Today hasn’t been a particularly long day. But it’s one of those days that FEELS like a long day. I find myself now, at the end of everything, with the child unit tucked into bed and the washer and dryer humming their music in the background, sitting here in front of my computer and feeling exhausted. Is it this winter that just can’t seem to figure out when it’s time to pack up its toys and go home? Is it the one-two-punch of kidney infection and sinus infection I’ve had over the past three weeks or so? Is it the thought that my husband will be away from home for several days, starting tomorrow, which means all adult responsibility falls onto my shoulders? Is it the realization that my mother arrives in less than a week and I still have a lot to do to get the house ready for her extended visit?
Maybe it’s a combination of all these things. Or maybe I’m just lazy and whiny.
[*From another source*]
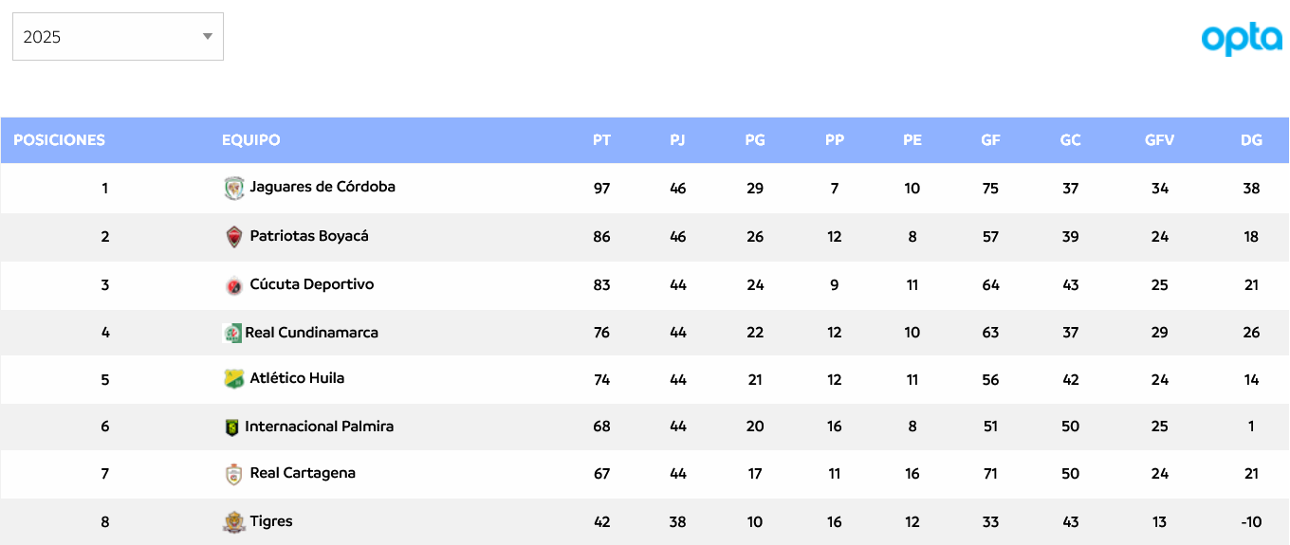Open the 2025 season dropdown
Or maybe it’s a combination of these things AND I’m lazy and whiny. I honestly don’t know. But I do know I wish I could check out of life for a bit — just hunker down in bed with the covers pulled up over my head and let the world slide by for a day or two. Or, perhaps, three.
But, there are meetings to attend and lunches to make and laundry to do and dogs to bathe and errands to run and appointments to make and calendars to schedule and dinners to cook and groceries to buy and on and on and on. A never-ending litany of adult life. When I was a kid, I thought it would be so grand to be an adult. I used to daydream about how I would be able to do whatever I wanted whenever I wanted, and how there would be no one to hold me back or remind me of life’s rules. Now, I know better. No one tells you, when you’re a kid, that being an adult often sucks. Or that there are more rules than ever. Or that you will spend a ridiculous amount of time cleaning up dog barf. (Well, I guess this wouldn’t apply if you don’t have a dog. But I have two, and I end up cleaning up a LOT of barf. Why don’t dogs figure out that whole “don’t put things in your mouth” thing? But that’s a post for another time, I suppose.)
I guess it’s a good thing no one tells kids what adult life is really like. If they did, no one would ever want to grow up. I know I wouldn’t have.